Q:バヌアツという国について、少し紹介してください。
バヌアツは南太平洋に浮かぶ島国です。83の島からなる国ですが、国土の総面積は新潟県と同じくらいしかありません。また人口は新潟県の40%(32万人)ほどです。今年の5月に発表された地球幸福指数では1位を獲得しました。
Q:なぜ現在の仕事をしようと思ったのですか?
青年海外協力隊/JOCVとはJapan Overseas Cooperation Volunteersの略で、JICAが実施するボランティア派遣制度です。私の両親は共にJOCV参加者でした。父はボランティア活動後も農村開発の専門家としてJICAのプロジェクトに参加し、活動を続けていました。自分の持つ技術で途上国の発展に寄与する両親を見て、「自分もいつか途上国の人を助ける仕事がしたい」と思うようになりました。実は私の兄も現在JOCVに参加しグアテマラに派遣されています。
Q:女子栄養大学にいた時はどんな学生でしたか?学生時代の夢や、栄大入学の動機などに触れて記載ください
「途上国の人の助けになる」という夢のためにどんな技術が必要だろうか?と考えた時興味をひかれたのが「食」でした。国が違っても言葉が違っても、必ず必要となる「食」。おいしいご飯を食べれば誰でも幸せを感じると思います。そのため最初は料理人を目指していました。

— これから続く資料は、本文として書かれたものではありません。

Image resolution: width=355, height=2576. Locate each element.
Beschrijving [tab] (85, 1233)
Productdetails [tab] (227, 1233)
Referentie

しかしながら、高校の頃に父が末期腎不全と診断されました。誰にとっても必要な「食」を大きく制限され、食事に苦しむようになりました。その時1日に3回もあり、必ず必要な「食」が誰にとっても幸せなものであるためには栄養の知識が必要であることに気づき、その権威である女子栄養大学に入学しました。
栄大生の時代、実は私は優秀な学生ではありませんでした。1年の解剖生理学を落としてあわや留年の危機みたいなことにもなりました。目指すものが決まっていたこともあり、興味のある科目とそうでない科目のやる気の差がすさまじく、当時担任をしていただいていた斉藤守弘先生には大変ご迷惑おかけしました。社会に出た今思えばすべての科目が繋がっていて、必要であったことが分かります。機会があればもう一度学生をやりたいです。
Q:海外で働くことと、日本で働くことの違いを教えてください。仕事のやりがい、などにも触れてください。
私は海外といってもこの国のことしか知らないのでこの国の話になりますが、日本での栄養士の仕事は決まった業務内容をどれだけ丁寧に・効率的にやれるかということを重視しているように思います。すでに形があってそれを各々の技量によって磨いていくイメージです。それに対し、この国の栄養士の業務内容には決まった形がありません。食品成分表もなければ献立マンのような栄養・給食ソフトもありません。バヌアツの人は、体格も思考も食生活も違うため、日本の形に無理やり当てはめることもできません。しかしながら、ここには「こうしたい」と思った形を自分で模索する自由があります。手さぐりにでも0から1を生み出せた時は達成感がありますし、とても楽しいです。
Q:栄大の後輩へのメッセージ
私の英語力は中学生レベル程度だと思います。しかし、今のところは、業務でもどうにかなっています。もし言語の壁で将来を迷うことがあるなら、一旦飛び込んでみて下さい。案ずるより産むが易しといいますので。